Один — страница 1012 из 1277

Формально «Дюнкерк» — это фильм о гуманизме, о милосердии, о том, что спасти каждую жизнь — значит победить. Но смотрите, какое при этом плоское, безвоздушное и, я бы сказал, расчеловеченное кино, потому что людей-то нет, есть массовые сцены. Это вам не «Экипаж», где героев в первую половину с нами знакомят, а потом запускают внутрь триллера. Здесь все герои изначально даны как штрихи на бесконечном, черном, темном, зеленом полотне. Там есть великолепные сцены. Там есть замечательные роли, которые титанически сделаны из ничтожного драматургического материала. Это и летчик. И, конечно, вот этот отец семейства, знаменитый, кстати, актер шекспировский и режиссер, который ведет своего сына и его друга на помощь, на маленьком суденышке и там спасает летчика. Это шикарная совершенно сцена, когда они извлекают (ну, нам, клаустрофобам, вообще это особенно приятно) из кабины тонущего летчика.

Но, понимаете ли, в целом советское кино куда более жестокое по своему посылу, куда более, может быть, даже безнравственное, если угодно, в этом посыле. «Умри любой ценой! Вот непременно умри! Пока ты не умер, ты не герой», — и так далее. Это кино было гораздо более личностным, психологичным и человечным. Даже в «Сталинграде» у Бондарчука, который, казалось бы, фильм-опера и совершенно оперное по своему жанру действо, есть живые герои. Ну, это потому, что русская актерская школа все-таки не дает уж окончательно их стереть.

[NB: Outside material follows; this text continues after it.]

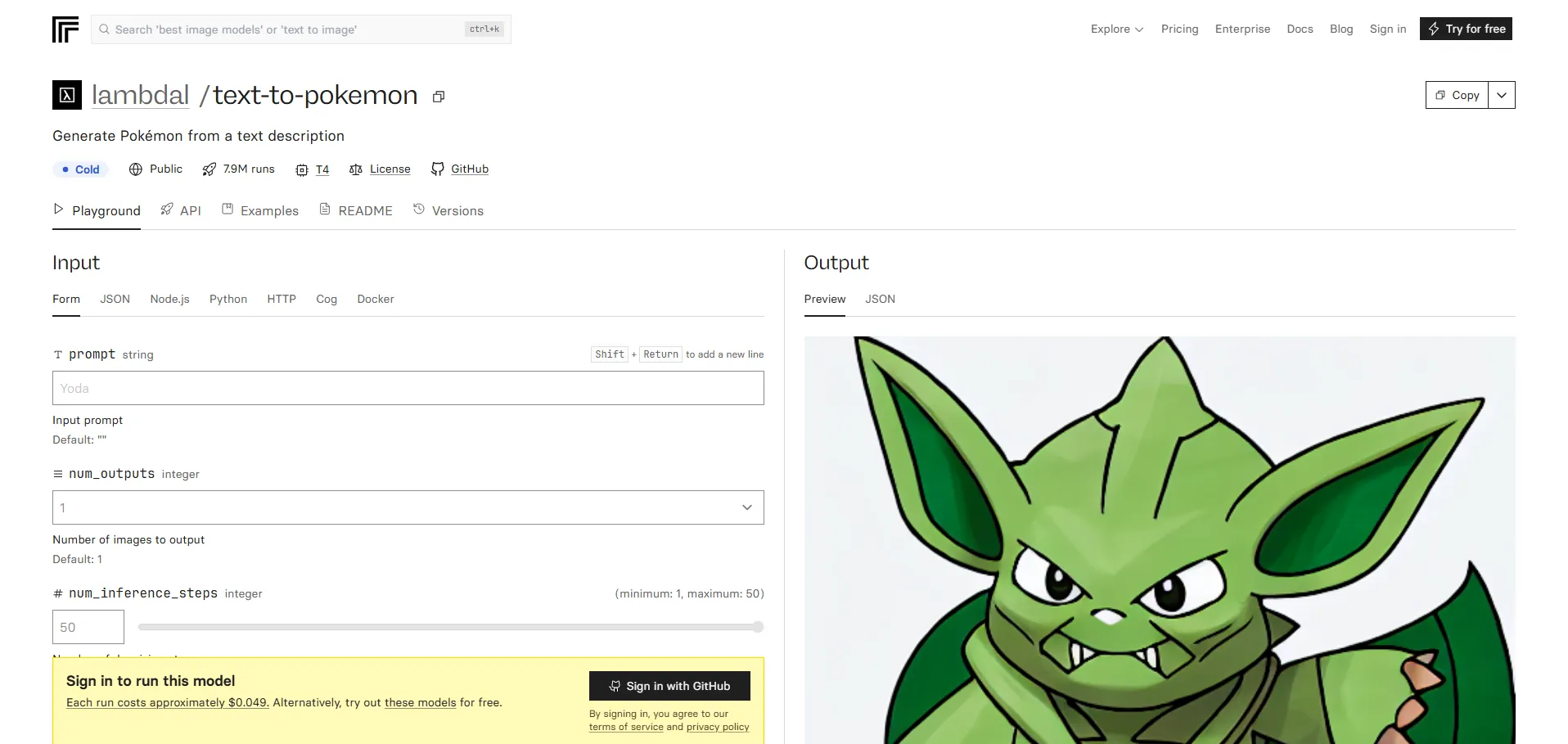Viewport: 1568px width, 744px height.
Task: Switch output view to JSON tab
Action: (x=880, y=299)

Я очень уважаю голливудских артистов, которые все приняли, по сути дела, систему Станиславского из рук Михаила Чехова. Вот так шло это преемство. И Голливуд сегодня играет ничуть не хуже лучших российских артистов, а может, и лучше значительно. Но в «Дюнкерке» этого нет. И при всей формальной новизне замысла эти хаотически рассказанные и так точно смонтированные при этом истории не складываются в единую сагу. Посыл более чем банален.

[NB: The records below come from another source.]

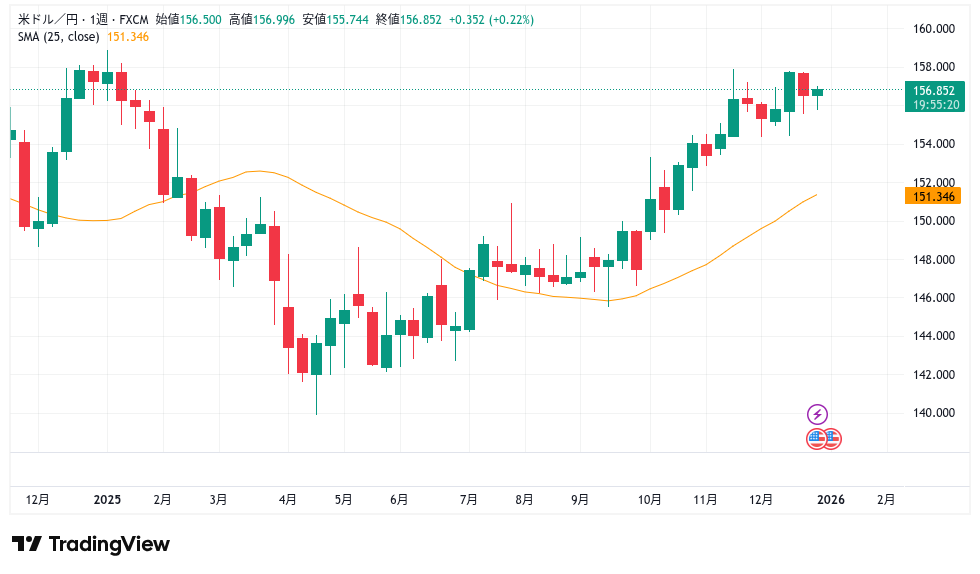Click the orange 151.346 price axis label

pos(931,196)
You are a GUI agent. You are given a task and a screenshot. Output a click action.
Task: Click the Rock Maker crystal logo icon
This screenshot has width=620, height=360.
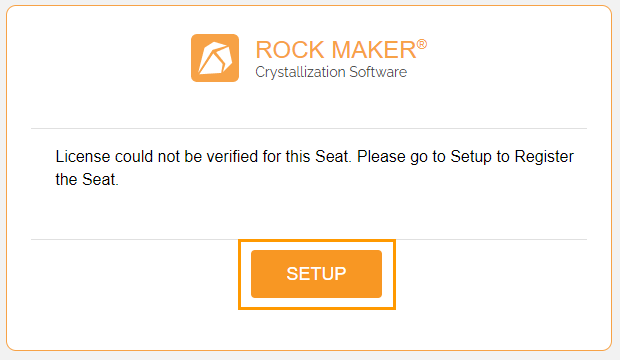[x=215, y=58]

И вот парадокс, что жестокие фильмы, такие как, скажем, чухраевская «Трясина» с ее вот этим пафосом героизма и с ненавистью к дезертиру… Я с Павлом Григорьевичем Чухраем говорил, и он считает этот фильм слишком жестким. Но при этом «Трясина» была человечнее. Но при этом даже киноэпопея «Освобождение» несла какой-то более живой посыл и предлагала более живых героев. Ведь мы жалеем и любим тех, кого мы успели узнать и почувствовать.

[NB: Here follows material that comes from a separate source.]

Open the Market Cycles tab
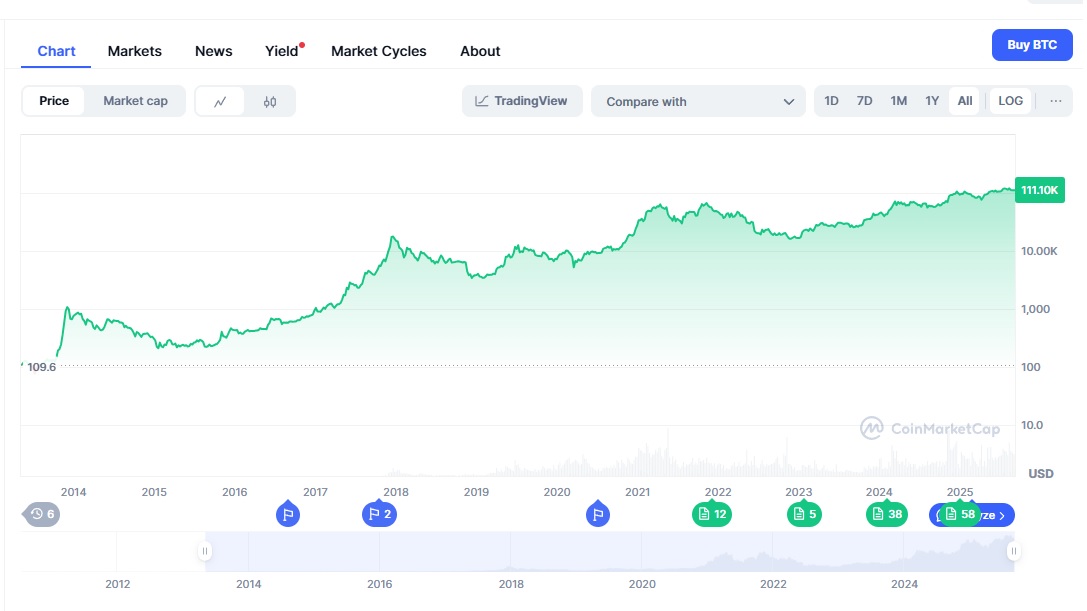This screenshot has width=1087, height=611. 378,51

В «Дюнкерке» этого совершенно нет. И страшно сказать — невзирая на все совершенство съемок, очень часто доминирующей моей эмоцией была тоска зеленая. Мне показалось, что там есть скучные куски. При том, что это совсем не длинный фильм, и в общем он достаточно динамичен. Но при всем при этом, понимаете, сделать громкое кино, в котором бы вы могли реально почувствовать себя в кабине или на маленьком суденышке, или на молу под бомбежкой — все-таки это не значит приблизиться к пониманию войны. И я бы не сказал, что война — главная героиня этого фильма. Все-таки ужас войны здесь транслируется технически, а не психологически. При всем при том, конечно, Нолан — выдающийся деятель киноискусства.

«Привет! — привет и вам, Леша. — В одном опросе определяли лучших героев произведений Дюма. На первом месте оказался Атос, на втором — Шико. Неужели народу нужны философы и шуты?»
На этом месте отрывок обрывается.